Now this question has been asked in this site and I am aware of that. But after some reading I still don't get the answer there.
This is a field with finitely many elements. I am asked to prove that a natural number $n$ is present such that:
based on other answers from quora: https://www.quora.com/Suppose-F-is-a-field-with-finitely-many-elements-How-do-I-prove-that-there-exists-a-natural-number-n-such-that-1-1-1-1-1-n-times-0
Almost everyone applies that pigeon hole principle. Many of the answers included said something like: "there exists two elements in the sequence which equal each other."
I really don't see where (at least) two elements are equal to each other in the sequence? I am really confused on this part. I understand the lines after that (for example you can use the other element as an additive identity, if thats so, it is a field because $0$ - the unique element is present. But I don't get the two elements are equal part? How can I see this? Can someone provide another example in terms of math? Because I have read the wikipedia definition and that only make sense intuitively.
So, if I understand the question correctly, you have a fiinite field $F$ and you want to prove that there exists an $n\neq0$ such that $$ n\cdot1_F=\underbrace{1_F+\cdots+1_F}_n=0_F $$ using the pigeonhole principle.
I would do as follows:since $|F|<\infty$ for $k>0$ sufficiently large you have to find some repetitions in the sequence $$ 1_F,\quad 2\cdot1_F,\quad 3\cdot1_F,\quad...,k\cdot1_F. $$ This is because the "pigeons", i.e. the numbers $\{1,...,k\}$, are more than the "holes", i.e. the elements of $F$.
So, let $r<s$ such that $r\cdot1_F=s\cdot1_F$. Then if $n=s-r>0$ we have $n\cdot1_F=0$.
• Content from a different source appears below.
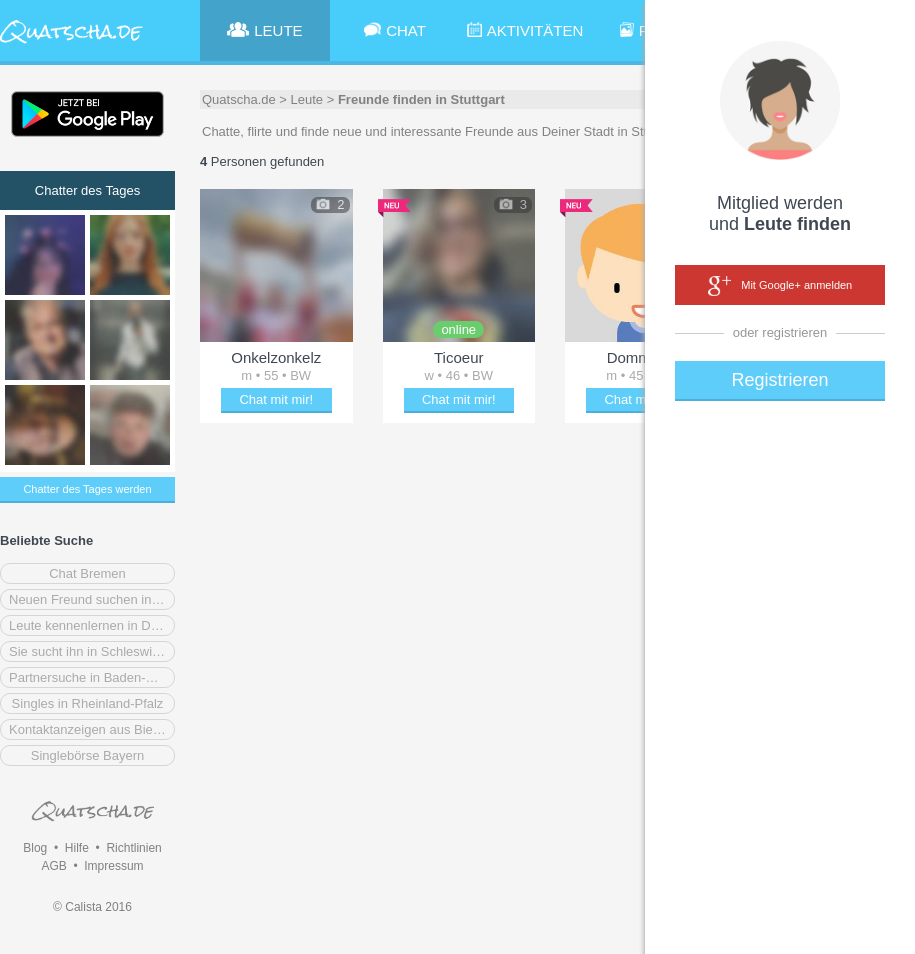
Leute (307, 99)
I must say that this is a unusual way to prove the claim. The usual strategy is to observe that there's a canonical ring homomorphism $$ \phi:\mathbb{Z}\rightarrow F,\qquad\phi(k)=k\cdot1_F $$ and the finiteness of $F$ implies that $\ker(\phi)$ is a non trivial ideal in $\mathbb{Z}$, so that $\ker(\phi)=n\mathbb{Z}$ for some $n\geq0$ that in fact can be assumed positive and shown to be prime.